Task directions:
What is needed is an exact copy of the data that follows.

Segment Start: Task input

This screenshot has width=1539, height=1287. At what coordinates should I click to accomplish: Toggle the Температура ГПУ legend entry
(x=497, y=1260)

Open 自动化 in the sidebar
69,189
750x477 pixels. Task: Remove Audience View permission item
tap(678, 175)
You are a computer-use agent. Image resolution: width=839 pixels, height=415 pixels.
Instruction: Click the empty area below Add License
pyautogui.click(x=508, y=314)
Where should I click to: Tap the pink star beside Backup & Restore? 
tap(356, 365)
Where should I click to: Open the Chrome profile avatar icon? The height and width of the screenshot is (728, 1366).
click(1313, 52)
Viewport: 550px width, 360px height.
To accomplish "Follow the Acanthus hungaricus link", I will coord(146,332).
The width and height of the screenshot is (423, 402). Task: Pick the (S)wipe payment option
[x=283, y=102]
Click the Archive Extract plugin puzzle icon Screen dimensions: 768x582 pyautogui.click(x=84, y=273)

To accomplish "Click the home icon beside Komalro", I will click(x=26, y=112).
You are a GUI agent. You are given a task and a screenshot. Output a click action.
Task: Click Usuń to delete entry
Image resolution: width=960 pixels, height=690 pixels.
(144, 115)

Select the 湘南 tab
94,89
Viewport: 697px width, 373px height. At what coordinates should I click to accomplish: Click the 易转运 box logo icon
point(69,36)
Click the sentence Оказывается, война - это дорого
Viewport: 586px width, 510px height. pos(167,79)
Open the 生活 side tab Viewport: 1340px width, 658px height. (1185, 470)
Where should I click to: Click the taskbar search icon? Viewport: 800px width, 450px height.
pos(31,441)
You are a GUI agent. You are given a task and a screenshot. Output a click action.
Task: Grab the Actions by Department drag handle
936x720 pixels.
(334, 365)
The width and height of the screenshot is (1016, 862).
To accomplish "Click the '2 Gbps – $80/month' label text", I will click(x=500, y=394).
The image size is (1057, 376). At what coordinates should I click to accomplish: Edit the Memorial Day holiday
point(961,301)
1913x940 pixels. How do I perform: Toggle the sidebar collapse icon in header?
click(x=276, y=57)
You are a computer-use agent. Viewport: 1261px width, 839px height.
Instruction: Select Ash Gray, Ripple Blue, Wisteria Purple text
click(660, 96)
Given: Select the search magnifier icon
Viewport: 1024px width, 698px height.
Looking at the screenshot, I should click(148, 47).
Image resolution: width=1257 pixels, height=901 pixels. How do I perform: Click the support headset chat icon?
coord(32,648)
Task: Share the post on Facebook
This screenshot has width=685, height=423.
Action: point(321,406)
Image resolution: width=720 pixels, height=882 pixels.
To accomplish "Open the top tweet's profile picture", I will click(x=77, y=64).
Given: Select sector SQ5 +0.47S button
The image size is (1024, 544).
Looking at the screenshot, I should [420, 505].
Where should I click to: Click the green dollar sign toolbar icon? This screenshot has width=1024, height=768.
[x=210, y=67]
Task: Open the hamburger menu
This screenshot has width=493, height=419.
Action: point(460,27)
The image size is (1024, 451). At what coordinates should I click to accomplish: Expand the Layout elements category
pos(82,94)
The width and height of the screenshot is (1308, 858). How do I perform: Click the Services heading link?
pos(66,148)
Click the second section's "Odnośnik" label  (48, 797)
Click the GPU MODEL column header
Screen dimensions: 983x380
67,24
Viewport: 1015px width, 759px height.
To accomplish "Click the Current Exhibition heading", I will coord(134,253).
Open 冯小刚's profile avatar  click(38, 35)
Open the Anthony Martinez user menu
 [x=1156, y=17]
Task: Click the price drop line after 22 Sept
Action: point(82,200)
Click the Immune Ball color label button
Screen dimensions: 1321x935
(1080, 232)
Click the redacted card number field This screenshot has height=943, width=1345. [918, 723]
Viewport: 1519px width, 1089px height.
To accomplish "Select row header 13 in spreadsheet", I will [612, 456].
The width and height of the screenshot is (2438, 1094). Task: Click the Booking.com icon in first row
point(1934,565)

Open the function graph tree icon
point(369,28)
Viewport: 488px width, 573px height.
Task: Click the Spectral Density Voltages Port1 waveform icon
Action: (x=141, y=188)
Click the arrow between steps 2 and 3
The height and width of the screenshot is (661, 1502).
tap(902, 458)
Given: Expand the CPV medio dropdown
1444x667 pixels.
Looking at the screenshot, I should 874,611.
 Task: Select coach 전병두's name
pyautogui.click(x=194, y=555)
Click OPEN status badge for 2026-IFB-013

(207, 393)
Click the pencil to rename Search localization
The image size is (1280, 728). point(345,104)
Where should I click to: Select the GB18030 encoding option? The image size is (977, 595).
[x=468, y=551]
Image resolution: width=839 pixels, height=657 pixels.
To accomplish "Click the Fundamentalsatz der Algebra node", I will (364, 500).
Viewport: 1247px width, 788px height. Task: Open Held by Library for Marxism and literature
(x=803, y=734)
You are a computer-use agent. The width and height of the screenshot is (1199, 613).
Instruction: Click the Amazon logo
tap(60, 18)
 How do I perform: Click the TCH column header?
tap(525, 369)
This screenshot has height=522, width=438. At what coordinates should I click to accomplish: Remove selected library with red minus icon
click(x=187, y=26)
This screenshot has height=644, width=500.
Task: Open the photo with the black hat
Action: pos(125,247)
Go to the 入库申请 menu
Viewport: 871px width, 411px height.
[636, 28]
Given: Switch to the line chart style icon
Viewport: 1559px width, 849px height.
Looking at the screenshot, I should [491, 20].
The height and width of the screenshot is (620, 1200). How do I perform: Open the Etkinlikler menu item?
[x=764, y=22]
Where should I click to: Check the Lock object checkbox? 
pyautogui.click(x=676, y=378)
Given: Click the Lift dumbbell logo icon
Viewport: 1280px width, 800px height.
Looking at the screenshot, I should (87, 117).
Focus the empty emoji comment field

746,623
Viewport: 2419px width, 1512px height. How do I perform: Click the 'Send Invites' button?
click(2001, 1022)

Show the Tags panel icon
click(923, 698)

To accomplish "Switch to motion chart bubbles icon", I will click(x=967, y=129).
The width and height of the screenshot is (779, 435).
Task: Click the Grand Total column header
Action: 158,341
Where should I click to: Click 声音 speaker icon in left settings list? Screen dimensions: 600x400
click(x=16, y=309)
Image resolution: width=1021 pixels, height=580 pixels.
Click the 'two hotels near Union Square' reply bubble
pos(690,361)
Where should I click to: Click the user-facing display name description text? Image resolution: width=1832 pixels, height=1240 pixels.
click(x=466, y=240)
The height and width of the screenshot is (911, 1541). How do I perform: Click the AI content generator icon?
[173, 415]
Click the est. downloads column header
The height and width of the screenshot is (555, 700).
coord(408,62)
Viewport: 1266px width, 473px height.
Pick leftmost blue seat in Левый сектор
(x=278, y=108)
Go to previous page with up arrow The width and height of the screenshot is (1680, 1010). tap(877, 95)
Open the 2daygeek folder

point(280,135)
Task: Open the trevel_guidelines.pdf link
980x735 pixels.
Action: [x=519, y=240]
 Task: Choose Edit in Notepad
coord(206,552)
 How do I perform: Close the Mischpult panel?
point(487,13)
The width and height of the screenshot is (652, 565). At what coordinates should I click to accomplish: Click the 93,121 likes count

Segment End: Task input

Result of the task:
This screenshot has width=1539, height=1287. At what coordinates should I click to accomplish: Toggle the Температура ГПУ legend entry
(x=497, y=1260)

Open 自动化 in the sidebar
69,189
750x477 pixels. Task: Remove Audience View permission item
tap(678, 175)
You are a computer-use agent. Image resolution: width=839 pixels, height=415 pixels.
Instruction: Click the empty area below Add License
pyautogui.click(x=508, y=314)
Where should I click to: Tap the pink star beside Backup & Restore? 
tap(356, 365)
Where should I click to: Open the Chrome profile avatar icon? The height and width of the screenshot is (728, 1366).
click(1313, 52)
Viewport: 550px width, 360px height.
To accomplish "Follow the Acanthus hungaricus link", I will coord(146,332).
The width and height of the screenshot is (423, 402). Task: Pick the (S)wipe payment option
[x=283, y=102]
Click the Archive Extract plugin puzzle icon Screen dimensions: 768x582 pyautogui.click(x=84, y=273)

To accomplish "Click the home icon beside Komalro", I will click(x=26, y=112).
You are a GUI agent. You are given a task and a screenshot. Output a click action.
Task: Click Usuń to delete entry
Image resolution: width=960 pixels, height=690 pixels.
(144, 115)

Select the 湘南 tab
94,89
Viewport: 697px width, 373px height. At what coordinates should I click to accomplish: Click the 易转运 box logo icon
point(69,36)
Click the sentence Оказывается, война - это дорого
Viewport: 586px width, 510px height. pos(167,79)
Open the 生活 side tab Viewport: 1340px width, 658px height. (1185, 470)
Where should I click to: Click the taskbar search icon? Viewport: 800px width, 450px height.
pos(31,441)
You are a GUI agent. You are given a task and a screenshot. Output a click action.
Task: Grab the Actions by Department drag handle
936x720 pixels.
(334, 365)
The width and height of the screenshot is (1016, 862).
To accomplish "Click the '2 Gbps – $80/month' label text", I will click(x=500, y=394).
The image size is (1057, 376). At what coordinates should I click to accomplish: Edit the Memorial Day holiday
point(961,301)
1913x940 pixels. How do I perform: Toggle the sidebar collapse icon in header?
click(x=276, y=57)
You are a computer-use agent. Viewport: 1261px width, 839px height.
Instruction: Select Ash Gray, Ripple Blue, Wisteria Purple text
click(660, 96)
Given: Select the search magnifier icon
Viewport: 1024px width, 698px height.
Looking at the screenshot, I should click(148, 47).
Image resolution: width=1257 pixels, height=901 pixels. How do I perform: Click the support headset chat icon?
coord(32,648)
Task: Share the post on Facebook
This screenshot has width=685, height=423.
Action: point(321,406)
Image resolution: width=720 pixels, height=882 pixels.
To accomplish "Open the top tweet's profile picture", I will click(x=77, y=64).
Given: Select sector SQ5 +0.47S button
The image size is (1024, 544).
Looking at the screenshot, I should [420, 505].
Where should I click to: Click the green dollar sign toolbar icon? This screenshot has width=1024, height=768.
[x=210, y=67]
Task: Open the hamburger menu
This screenshot has width=493, height=419.
Action: point(460,27)
The image size is (1024, 451). At what coordinates should I click to accomplish: Expand the Layout elements category
pos(82,94)
The width and height of the screenshot is (1308, 858). How do I perform: Click the Services heading link?
pos(66,148)
Click the second section's "Odnośnik" label  (48, 797)
Click the GPU MODEL column header
Screen dimensions: 983x380
67,24
Viewport: 1015px width, 759px height.
To accomplish "Click the Current Exhibition heading", I will coord(134,253).
Open 冯小刚's profile avatar  click(38, 35)
Open the Anthony Martinez user menu
 [x=1156, y=17]
Task: Click the price drop line after 22 Sept
Action: point(82,200)
Click the Immune Ball color label button
Screen dimensions: 1321x935
(1080, 232)
Click the redacted card number field This screenshot has height=943, width=1345. [918, 723]
Viewport: 1519px width, 1089px height.
To accomplish "Select row header 13 in spreadsheet", I will [612, 456].
The width and height of the screenshot is (2438, 1094). Task: Click the Booking.com icon in first row
point(1934,565)

Open the function graph tree icon
point(369,28)
Viewport: 488px width, 573px height.
Task: Click the Spectral Density Voltages Port1 waveform icon
Action: (x=141, y=188)
Click the arrow between steps 2 and 3
The height and width of the screenshot is (661, 1502).
tap(902, 458)
Given: Expand the CPV medio dropdown
1444x667 pixels.
Looking at the screenshot, I should 874,611.
 Task: Select coach 전병두's name
pyautogui.click(x=194, y=555)
Click OPEN status badge for 2026-IFB-013

(207, 393)
Click the pencil to rename Search localization
The image size is (1280, 728). point(345,104)
Where should I click to: Select the GB18030 encoding option? The image size is (977, 595).
[x=468, y=551]
Image resolution: width=839 pixels, height=657 pixels.
To accomplish "Click the Fundamentalsatz der Algebra node", I will (364, 500).
Viewport: 1247px width, 788px height. Task: Open Held by Library for Marxism and literature
(x=803, y=734)
You are a computer-use agent. The width and height of the screenshot is (1199, 613).
Instruction: Click the Amazon logo
tap(60, 18)
 How do I perform: Click the TCH column header?
tap(525, 369)
This screenshot has height=522, width=438. At what coordinates should I click to accomplish: Remove selected library with red minus icon
click(x=187, y=26)
This screenshot has height=644, width=500.
Task: Open the photo with the black hat
Action: pos(125,247)
Go to the 入库申请 menu
Viewport: 871px width, 411px height.
[636, 28]
Given: Switch to the line chart style icon
Viewport: 1559px width, 849px height.
Looking at the screenshot, I should [491, 20].
The height and width of the screenshot is (620, 1200). How do I perform: Open the Etkinlikler menu item?
[x=764, y=22]
Where should I click to: Check the Lock object checkbox? 
pyautogui.click(x=676, y=378)
Given: Click the Lift dumbbell logo icon
Viewport: 1280px width, 800px height.
Looking at the screenshot, I should (87, 117).
Focus the empty emoji comment field

746,623
Viewport: 2419px width, 1512px height. How do I perform: Click the 'Send Invites' button?
click(2001, 1022)

Show the Tags panel icon
click(923, 698)

To accomplish "Switch to motion chart bubbles icon", I will click(x=967, y=129).
The width and height of the screenshot is (779, 435).
Task: Click the Grand Total column header
Action: 158,341
Where should I click to: Click 声音 speaker icon in left settings list? Screen dimensions: 600x400
click(x=16, y=309)
Image resolution: width=1021 pixels, height=580 pixels.
Click the 'two hotels near Union Square' reply bubble
pos(690,361)
Where should I click to: Click the user-facing display name description text? Image resolution: width=1832 pixels, height=1240 pixels.
click(x=466, y=240)
The height and width of the screenshot is (911, 1541). How do I perform: Click the AI content generator icon?
[173, 415]
Click the est. downloads column header
The height and width of the screenshot is (555, 700).
coord(408,62)
Viewport: 1266px width, 473px height.
Pick leftmost blue seat in Левый сектор
(x=278, y=108)
Go to previous page with up arrow The width and height of the screenshot is (1680, 1010). tap(877, 95)
Open the 2daygeek folder

point(280,135)
Task: Open the trevel_guidelines.pdf link
980x735 pixels.
Action: [x=519, y=240]
 Task: Choose Edit in Notepad
coord(206,552)
 How do I perform: Close the Mischpult panel?
point(487,13)
The width and height of the screenshot is (652, 565). At what coordinates should I click to accomplish: Click the 93,121 likes count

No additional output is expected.